What is being asked
The whole listing below, with no pictures, is to be repeated as it stands.

Dataset
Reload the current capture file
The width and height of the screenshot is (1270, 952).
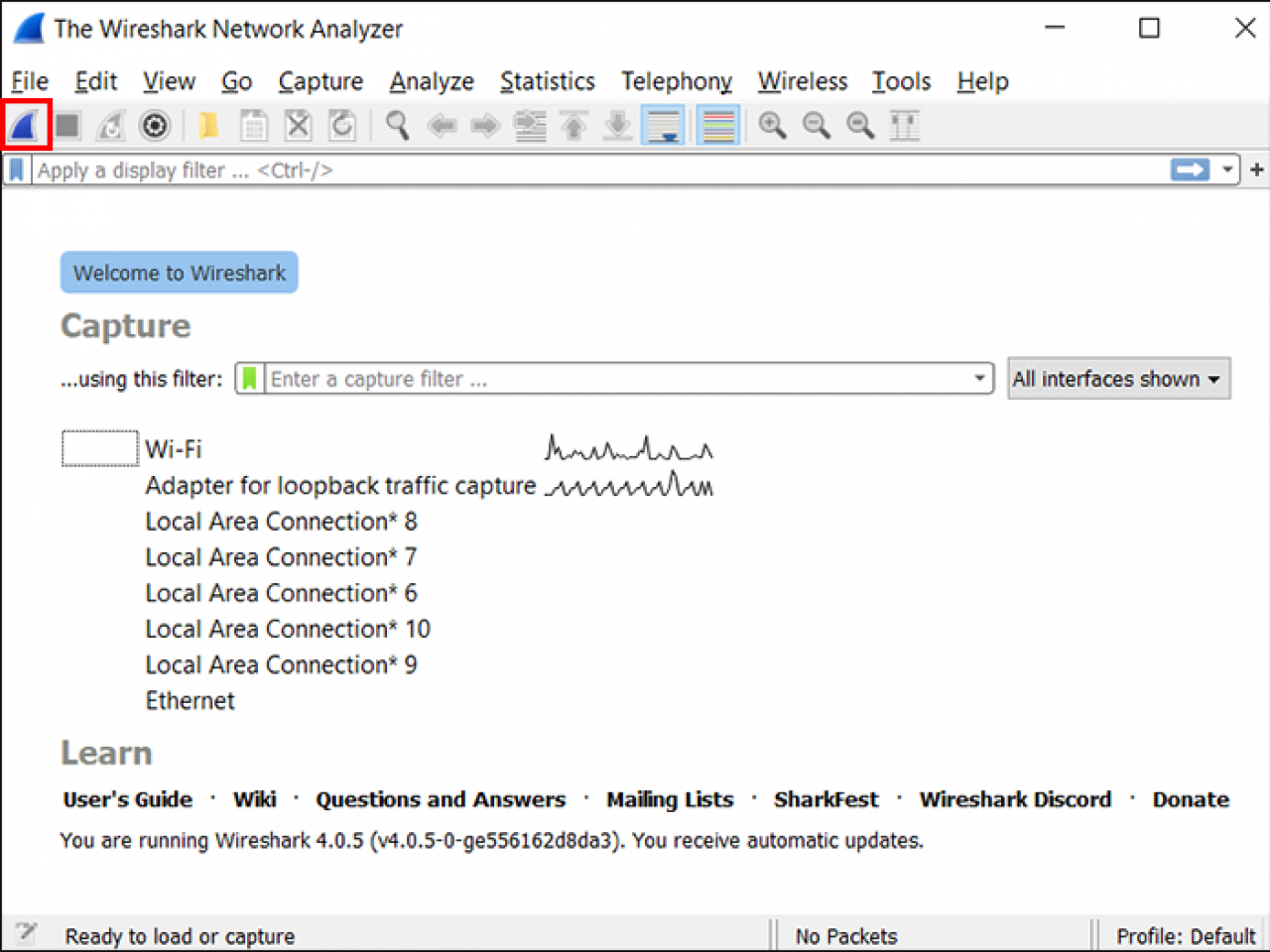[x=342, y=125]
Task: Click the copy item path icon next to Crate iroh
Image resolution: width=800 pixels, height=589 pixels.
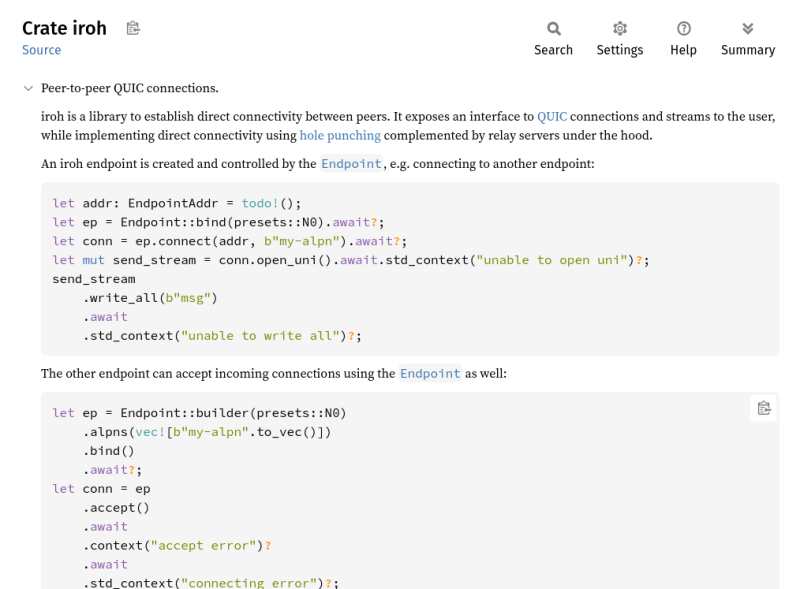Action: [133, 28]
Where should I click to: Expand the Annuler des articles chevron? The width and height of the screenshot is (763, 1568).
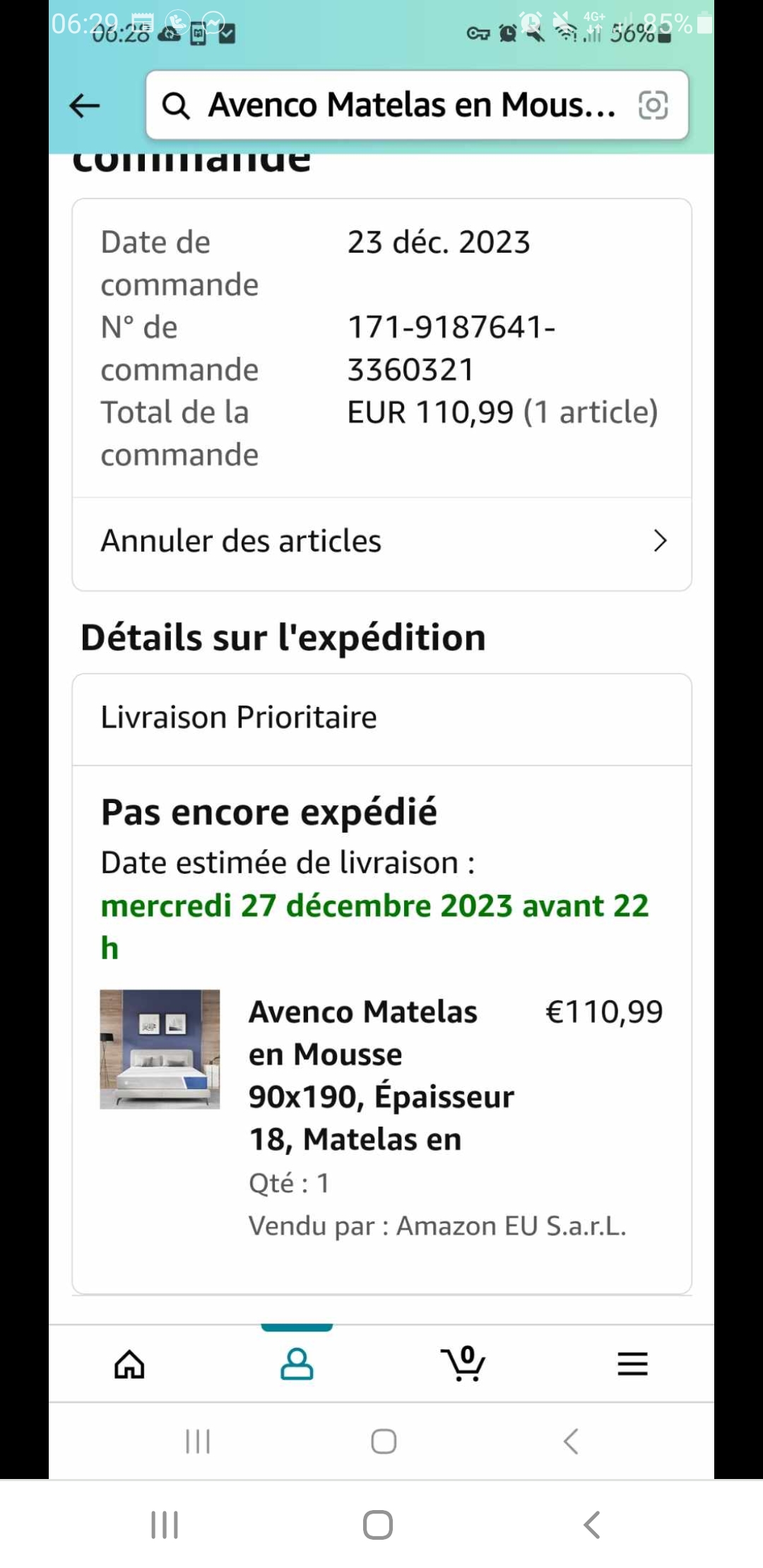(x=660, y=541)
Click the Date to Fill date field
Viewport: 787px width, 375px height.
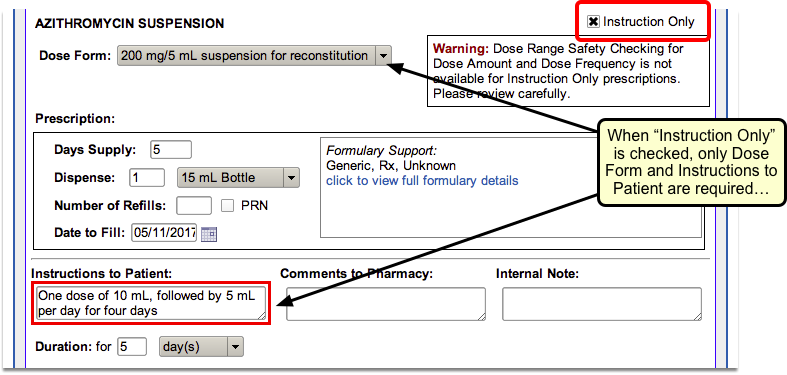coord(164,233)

Finished task
Reload the current capture file
The width and height of the screenshot is (1270, 952).
[x=342, y=125]
Task: Click the copy item path icon next to Crate iroh
Image resolution: width=800 pixels, height=589 pixels.
Action: [133, 28]
Where should I click to: Expand the Annuler des articles chevron? The width and height of the screenshot is (763, 1568).
(x=660, y=541)
Click the Date to Fill date field
Viewport: 787px width, 375px height.
coord(164,233)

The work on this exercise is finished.